● What this task involves:
Continue the passage on Mithradates and the kingdom of Pontus from its last sentence.

● Passage for review:
BEGIN
In these regions ruled king Mithradates, and that first of all in Cappadocia on the Black Sea or Pontus as it was called, a district in which, situated as it was at the northeastern extremity of Asia Minor towards Armenia and in constant contact with the latter, the Iranian nationality presumably preserved itself with less admixture than anywhere else in Asia Minor. Not even Hellenism had penetrated far into that region. With the exception of the coast where several originally Greek settlements subsisted--especially the important commercial marts Trapezus, Amisus, and above all Sinope, the birthplace and residence of Mithradates and the most flourishing city of the empire--the country was still in a very primitive condition.
END
● Information:
BEGIN
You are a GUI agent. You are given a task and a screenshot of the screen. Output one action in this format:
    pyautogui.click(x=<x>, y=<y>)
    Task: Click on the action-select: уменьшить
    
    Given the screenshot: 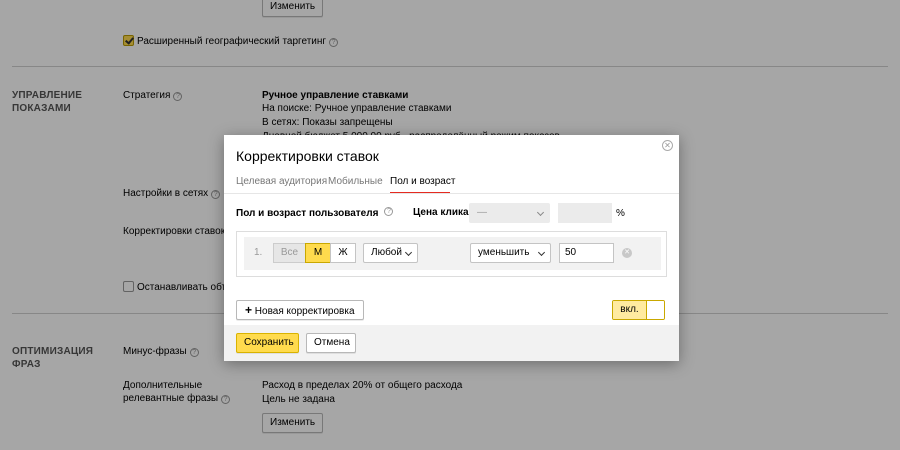 What is the action you would take?
    pyautogui.click(x=510, y=253)
    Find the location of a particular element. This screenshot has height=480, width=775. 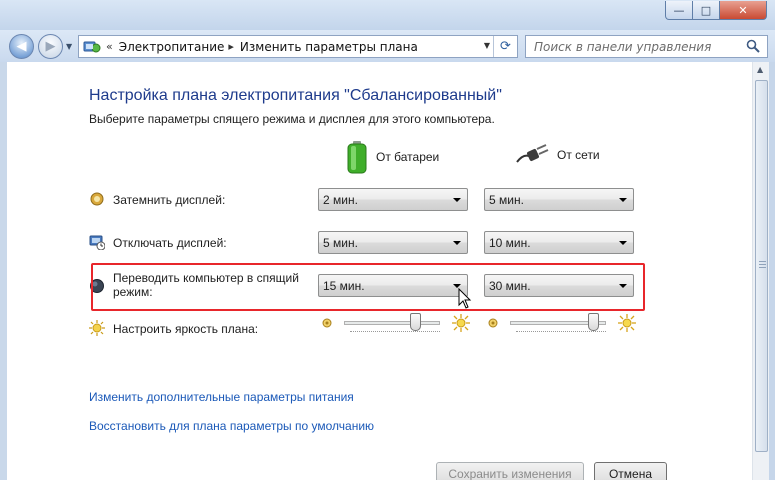

column-header-battery: От батареи is located at coordinates (392, 157). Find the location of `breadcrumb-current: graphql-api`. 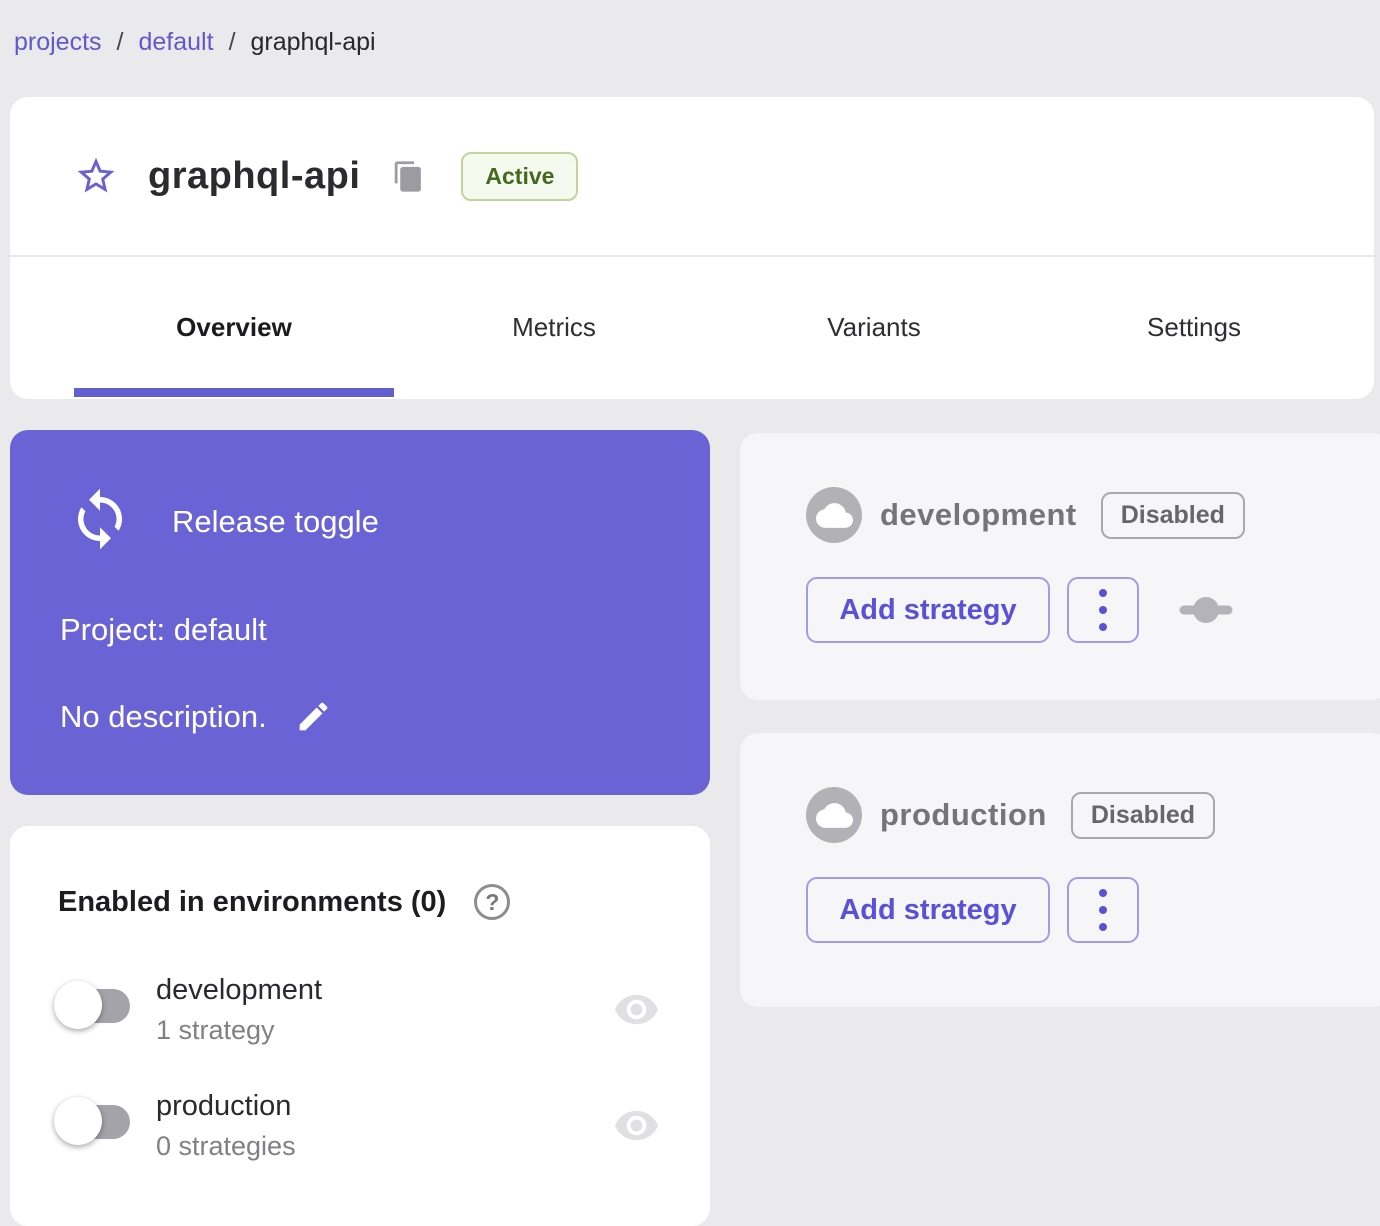

breadcrumb-current: graphql-api is located at coordinates (313, 42).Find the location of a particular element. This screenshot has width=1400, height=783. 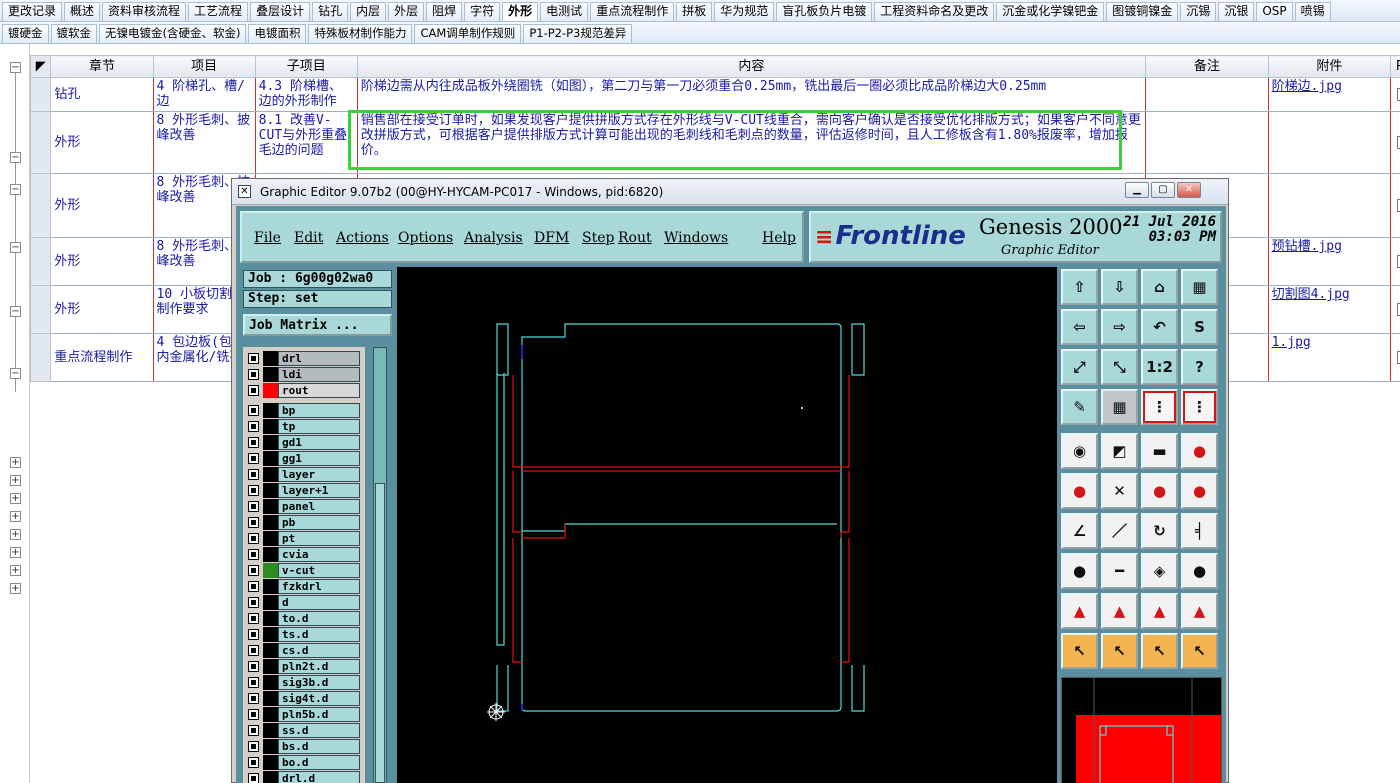

layer-row: bp is located at coordinates (304, 410).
END
● Exercise output:
Not that it had lain waste; on the contrary, as the region of Pontus is still one of the most fertile on the face of the earth, with its fields of grain alternating with forests of wild fruit trees, it was beyond doubt even in the time of Mithradates well cultivated and also comparatively populous. But there were hardly any towns properly so called; the country possessed nothing but strongholds, which served the peasants as places of refuge and the king as treasuries for the custody of the revenues which accrued to him; in the Lesser Armenia alone, in fact, there were counted seventy-five of these little royal forts. We do not find that Mithradates materially contributed to promote the growth of towns in his empire; and situated as he was,--in practical, though not perhaps on his own part quite conscious, reaction against Hellenism,--this is easily conceivable.